=== Work to do ===
Express as a JSON list of strings the lines of the listing below, starting with the line that contains "The width and height of the screenshot is (1220, 559)." and going on through the line that contains "Looking at the screenshot, I should coord(20,20).", one string per line, omitting blank lines.

=== Data to process ===
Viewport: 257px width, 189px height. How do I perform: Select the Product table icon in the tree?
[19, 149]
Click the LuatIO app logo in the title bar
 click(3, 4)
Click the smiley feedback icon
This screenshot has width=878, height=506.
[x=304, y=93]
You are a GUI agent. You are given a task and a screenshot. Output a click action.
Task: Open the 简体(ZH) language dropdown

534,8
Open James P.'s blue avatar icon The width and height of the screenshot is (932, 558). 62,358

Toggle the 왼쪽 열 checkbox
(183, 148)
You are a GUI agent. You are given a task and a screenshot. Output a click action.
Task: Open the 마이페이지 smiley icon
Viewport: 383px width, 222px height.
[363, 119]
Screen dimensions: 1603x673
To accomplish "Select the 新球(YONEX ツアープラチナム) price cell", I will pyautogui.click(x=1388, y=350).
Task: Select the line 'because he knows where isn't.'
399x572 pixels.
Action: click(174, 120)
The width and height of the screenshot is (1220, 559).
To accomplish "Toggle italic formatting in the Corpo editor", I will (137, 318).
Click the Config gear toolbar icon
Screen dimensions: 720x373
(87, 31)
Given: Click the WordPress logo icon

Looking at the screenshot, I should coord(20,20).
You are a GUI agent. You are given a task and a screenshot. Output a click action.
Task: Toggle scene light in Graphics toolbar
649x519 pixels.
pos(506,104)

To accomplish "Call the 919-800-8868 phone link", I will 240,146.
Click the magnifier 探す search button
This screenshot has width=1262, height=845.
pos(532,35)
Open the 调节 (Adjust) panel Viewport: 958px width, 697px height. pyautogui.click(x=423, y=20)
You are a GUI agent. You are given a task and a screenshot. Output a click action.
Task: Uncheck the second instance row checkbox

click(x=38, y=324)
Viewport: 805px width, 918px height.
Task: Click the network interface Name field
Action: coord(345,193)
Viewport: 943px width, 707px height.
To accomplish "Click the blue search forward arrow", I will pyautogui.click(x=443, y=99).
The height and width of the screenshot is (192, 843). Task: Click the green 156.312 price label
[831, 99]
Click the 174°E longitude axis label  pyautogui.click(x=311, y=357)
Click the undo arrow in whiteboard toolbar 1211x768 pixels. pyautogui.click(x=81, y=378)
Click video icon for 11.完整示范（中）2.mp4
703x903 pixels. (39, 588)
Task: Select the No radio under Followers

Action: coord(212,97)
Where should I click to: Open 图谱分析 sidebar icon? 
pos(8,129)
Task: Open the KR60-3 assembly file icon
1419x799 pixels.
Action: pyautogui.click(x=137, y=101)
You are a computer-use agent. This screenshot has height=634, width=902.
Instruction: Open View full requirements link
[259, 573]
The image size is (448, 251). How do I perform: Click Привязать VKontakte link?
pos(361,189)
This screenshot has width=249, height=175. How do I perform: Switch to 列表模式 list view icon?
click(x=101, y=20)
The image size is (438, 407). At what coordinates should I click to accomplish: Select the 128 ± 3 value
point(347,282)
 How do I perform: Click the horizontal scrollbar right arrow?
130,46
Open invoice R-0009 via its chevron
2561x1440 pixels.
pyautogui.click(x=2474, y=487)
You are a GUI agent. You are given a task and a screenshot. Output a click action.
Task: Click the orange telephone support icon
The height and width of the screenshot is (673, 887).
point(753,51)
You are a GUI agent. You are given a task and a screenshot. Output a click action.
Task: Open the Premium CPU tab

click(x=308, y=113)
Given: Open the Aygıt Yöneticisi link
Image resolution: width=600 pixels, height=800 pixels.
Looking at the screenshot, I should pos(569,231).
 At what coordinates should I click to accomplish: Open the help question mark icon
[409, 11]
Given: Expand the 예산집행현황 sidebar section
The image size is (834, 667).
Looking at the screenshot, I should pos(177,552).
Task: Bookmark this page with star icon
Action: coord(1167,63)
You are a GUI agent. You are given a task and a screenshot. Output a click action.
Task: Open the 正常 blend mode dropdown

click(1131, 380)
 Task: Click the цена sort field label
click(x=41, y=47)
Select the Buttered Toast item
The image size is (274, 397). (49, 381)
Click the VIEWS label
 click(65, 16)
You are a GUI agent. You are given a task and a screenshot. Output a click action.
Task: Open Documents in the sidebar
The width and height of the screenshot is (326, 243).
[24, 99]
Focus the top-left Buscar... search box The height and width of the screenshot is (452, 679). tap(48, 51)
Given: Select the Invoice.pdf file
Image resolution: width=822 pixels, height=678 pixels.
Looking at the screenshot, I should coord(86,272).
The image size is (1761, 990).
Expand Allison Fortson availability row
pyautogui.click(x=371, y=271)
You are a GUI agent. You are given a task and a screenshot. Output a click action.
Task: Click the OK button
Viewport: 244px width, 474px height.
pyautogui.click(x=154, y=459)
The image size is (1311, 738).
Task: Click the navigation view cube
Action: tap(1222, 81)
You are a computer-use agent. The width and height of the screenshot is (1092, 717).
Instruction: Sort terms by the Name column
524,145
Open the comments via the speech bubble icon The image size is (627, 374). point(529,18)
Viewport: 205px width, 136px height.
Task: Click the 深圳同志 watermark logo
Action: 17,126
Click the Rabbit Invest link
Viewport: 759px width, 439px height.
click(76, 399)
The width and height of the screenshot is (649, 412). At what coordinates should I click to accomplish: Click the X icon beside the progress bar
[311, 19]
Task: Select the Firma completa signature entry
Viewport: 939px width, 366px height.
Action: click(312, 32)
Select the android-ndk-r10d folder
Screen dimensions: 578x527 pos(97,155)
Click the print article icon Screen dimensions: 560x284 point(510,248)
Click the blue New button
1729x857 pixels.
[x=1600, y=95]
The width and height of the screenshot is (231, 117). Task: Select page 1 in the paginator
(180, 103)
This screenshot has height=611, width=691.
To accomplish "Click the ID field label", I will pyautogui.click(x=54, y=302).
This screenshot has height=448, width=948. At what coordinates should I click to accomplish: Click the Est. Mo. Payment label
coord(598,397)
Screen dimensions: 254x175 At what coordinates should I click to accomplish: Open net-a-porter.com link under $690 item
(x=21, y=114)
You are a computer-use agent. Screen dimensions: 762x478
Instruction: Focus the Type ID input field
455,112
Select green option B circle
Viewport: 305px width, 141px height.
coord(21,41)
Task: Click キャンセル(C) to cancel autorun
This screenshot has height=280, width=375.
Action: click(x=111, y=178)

=== Task response ===
[
  "The width and height of the screenshot is (1220, 559).",
  "To accomplish \"Toggle italic formatting in the Corpo editor\", I will (137, 318).",
  "Click the Config gear toolbar icon",
  "Screen dimensions: 720x373",
  "(87, 31)",
  "Given: Click the WordPress logo icon",
  "Looking at the screenshot, I should coord(20,20)."
]